12000 Yes at 75% if anyone wants it
If people want a similar market:
https://manifold.markets/JoshuaWilkes/will-ariane-6-successfully-deliver?r=Sm9zaHVhV2lsa2Vz
@wilsonkime Different company, different goals for the launch.
Vulcan is a much more conventional rocket, with less drastic changes vs. previous vehicles than Starship has. The Starship launch was explicitly a test flight intending to get data; the ULA launch is carrying a paying customer payload. SpaceX likes to test and get data and learn and not worry about explosions during test, then move to production and be reliable there.

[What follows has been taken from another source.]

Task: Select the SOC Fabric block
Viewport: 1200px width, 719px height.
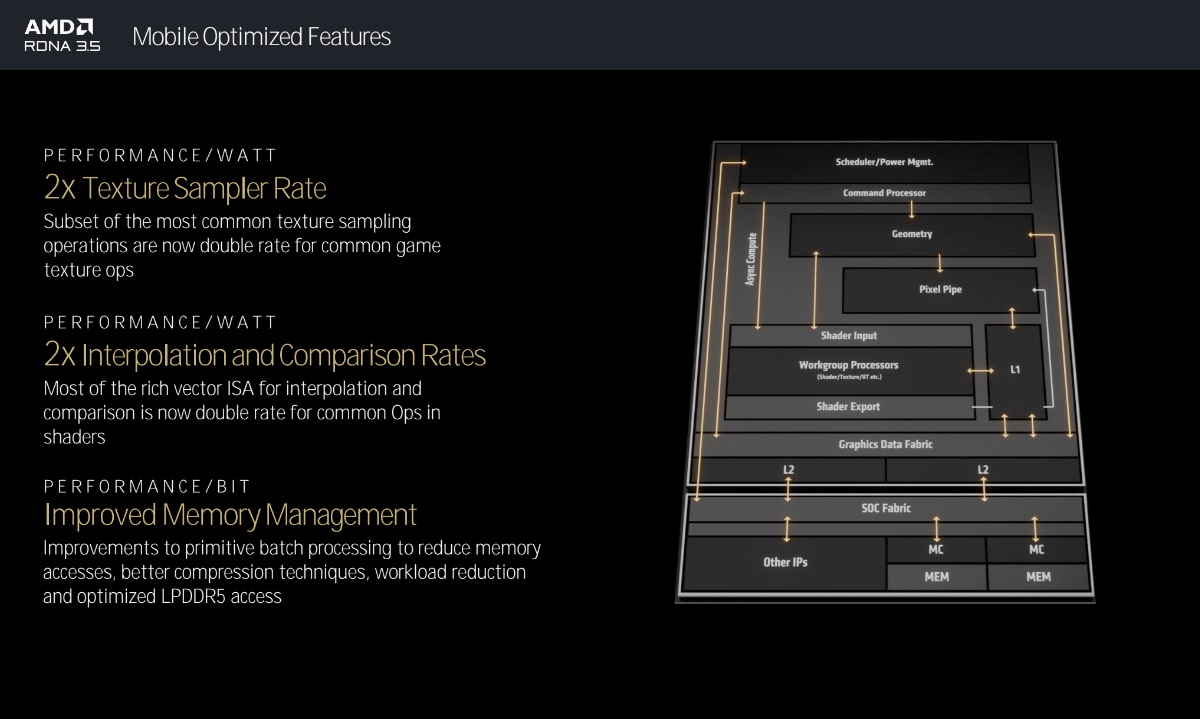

ULA has decided to perform ground testing and analysis and deliver a rocket that works the first time.
Both companies deliver highly reliable rockets; odds better than 99% would likely be correct for both a Falcon 9 launch and an Atlas/Delta launch.
But this is a new rocket and a new engine, and that's something ULA has relevant experience for but hasn't actually done. (Atlas V was a Lockheed rocket; Delta IV was Boeing. Both were transferred to ULA along with their teams.)
Getting the odds right on this market actually feels fairly tricky. I think it's higher than 75% and lower than 99%, but that's a pretty wide range. My hunch is it should be something like 90%, maybe a little higher, but that runs into questions of how much I should defer to the market and how much exposure I want on one question.
@Mqrius ULA has the track record to do it if anyone does, Atlas V has a perfect record and the first Delta IV Heavy launch would have counted for this market (the payload reached orbit). I think BE-4's track record should shift this confidence significantly down, but I guess we'll see.
@Sailfish The plan is to launch Peregrine into HEO. If they make it to low orbit but not enough for Peregrine to get to the moon, does this still resolve Yes?
@Mqrius It just needs to be in some orbit around some celestial body, if the second stage underperforms and it's stuck in some orbit around Earth, that would count.